2017 has been an impressive year. From the beginning of the year, we’ve been given high quality films that have blown me away one after another. Early releases like Get Out and Logan combined multiple genres to create masterpieces in the Spring, while Baby Driver and The Big Sick perfected their genres to keep the quality going through the Summer. Fall rolled around, awards season kicked off, and movies like Lady Bird and Three Billboards Outside Ebbing, Missouri continued to make 2017 an unforgettable year. With so many great films spread out across a single year, I was sure the best had come and gone. But then I saw The Shape of Water. Part of it may be that I’m writing this review too promptly after seeing the movie, so I’m on a little bit of a high. But more than anything else, I just saw a film that plays to all the senses in what is probably the most memorable movie-going experience of the year.
The Shape of Water tells the story of a mute cleaning lady named Elisa. Elisa works at a secretive government facility, scrubbing toilets and cleaning up after scientists. After a new project is brought in for testing, Elisa becomes curious after catching a glimpse of this mysterious, humanlike, amphibian creature. In secret, Elisa befriends the creature, relating to him through her muteness. The facility, however, is run by the tyrannical Dr. Strickland, who sees the creature only as a way to improve his reputation. After discovering Strickland’s intent to kill the creature, Elisa decides to try to break her friend free with the help of her neighbor.

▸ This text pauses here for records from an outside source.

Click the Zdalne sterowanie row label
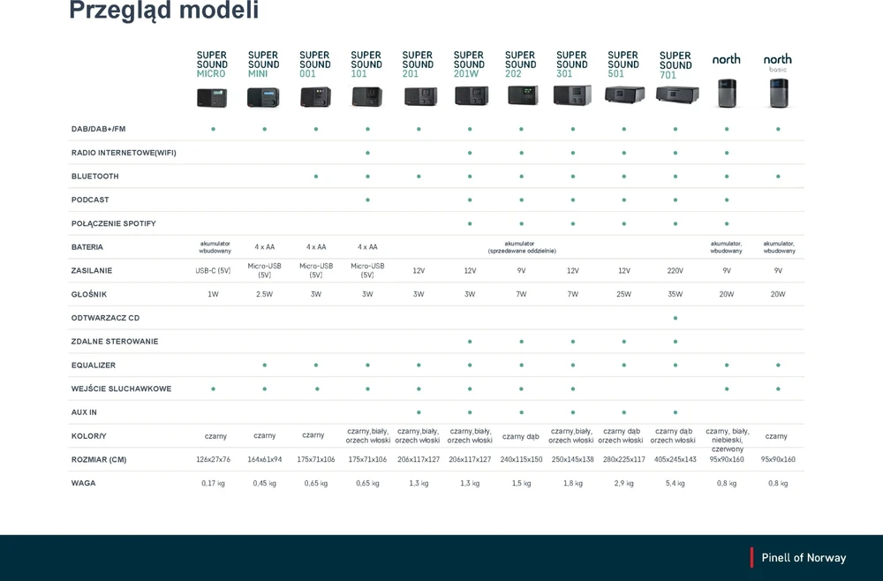This screenshot has height=581, width=883. tap(115, 341)
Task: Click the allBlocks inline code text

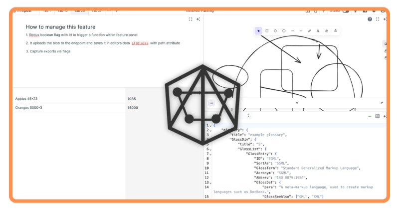Action: pyautogui.click(x=140, y=43)
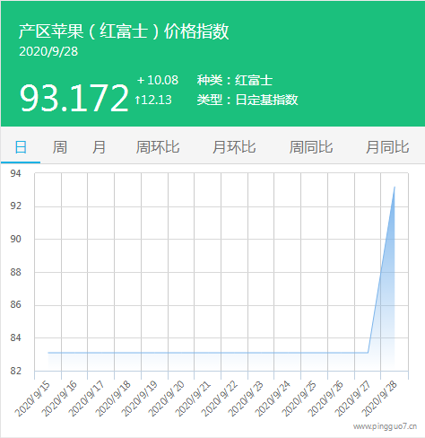This screenshot has height=438, width=425.
Task: Click the +10.08 change value
Action: coord(158,80)
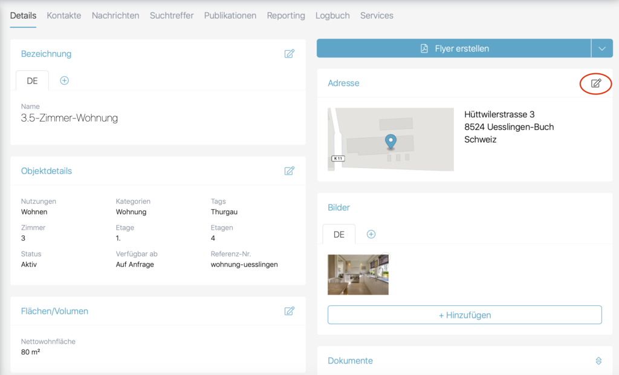Add a language in Bezeichnung section
The height and width of the screenshot is (375, 619).
65,80
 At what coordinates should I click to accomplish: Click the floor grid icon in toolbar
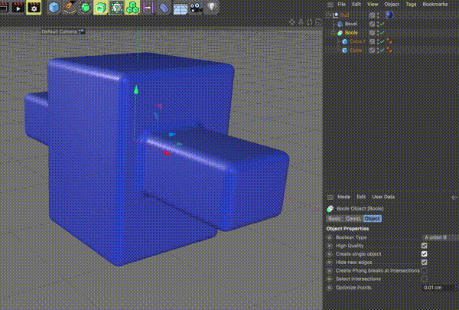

In a movie with as many different moving pieces as The Shape of Water, I’m always cautious not to spend too much time talking about a single thing. That being said, that is exactly what I’m going to do with talking about the acting in this movie. Sally Hawkins stars as Elisa, giving easily the best performance of her career. With her character being mute, Hawkins had the simultaneous handicap and opportunity to create a character with personality and emotions simply through body language and limited subtitled dialogue. It’s pretty incredible to watch Hawkins in every scene, as she displays a confidence, passion, and sometimes a brilliant feigned timidity. There are several different dynamics to Hawkins’ character, and watching her create them all is a treat.
The supporting cast of the film is equally outstanding. Octavia Spencer is her typical, fantastic self as Elisa’s coworker. Michael Shannon takes the villainous role of Dr. Strickland, approaching the part with a certain intensity that only Michael Shannon is capable of. Even smaller, significant roles like Michael Stuhlbarg’s contributed to the incredible ensemble of performances. Easily the best of the supporting cast, however, is Richard Jenkins, playing Elisa’s insecure neighbor. Elisa’s story is the main focus of the film, but it is probably Jenkin’s character who we feel the most emotion for. While it’s a well-written character, nearly all the credit is due to Jenkins for his endearing and purely lovable performance.
There are countless elements which contribute to The Shape of Water being the outstanding film that it is. Perhaps the single most effective thing, however, is the atmosphere which was created in the film. Guillermo Del Toro does some brilliant directing during the expository part of this movie in the first half, using montages and rhythms to show Elisa’s life, both as a cleaning lady and as a mute. Del Toro put the pieces together brilliantly, but the construction of those pieces in creating the look, sound, and feel of The Shape of Water is what is truly special. Alexandre Desplat’s musical score is catchy, beautiful, and utilizes themes brilliantly. Dan Lausten’s cinematography is beautiful and thoughtful, particularly with the underwater filming. But the biggest players, however, are easily Paul Austerberry and Nigel Churcher in the film’s art, production, and set design. The Shape of Water is a visually striking film, and very few of the most visually striking moments utilize visual effects. This film is brilliantly designed, creating sights and sounds that will stick with you, contributing to an incredible experience.
The best thing about the sensory experience of this film is that while it is bold and memorable, it is consistent. Such consistency is vitally important in this film since the second and third acts of this story take bold steps in the narrative that are often and always unexpected. The focus of the story is often directed on characters who we don’t expect to be interested in, but come to be favorites of ours because of what Del Toro does with them. And the thing he does with them; well, they’re something else. Conceptually, there are very few people who would be willing to go along with this story, but Guillermo Del Toro tells it to us in a way that keeps you not only on board, but anxious for the next thing to happen.
This review is admittedly vague, mostly because the most brilliant elements of this story require spoilers to discuss. What I can tell you, however, is that you will be entertained when you watch this film. Visually, this movie completely sucks you in, leaving you with images and ideas that will stick with you for some time. And while this story is wild, the performances and directing have you enthusiastically going along with every single thing Guillermo Del Toro throws at you. This film is intense, vulnerable, intricate, beautiful, and a masterpiece that is totally unforgettable.
I give The Shape of Water an 8.9/10.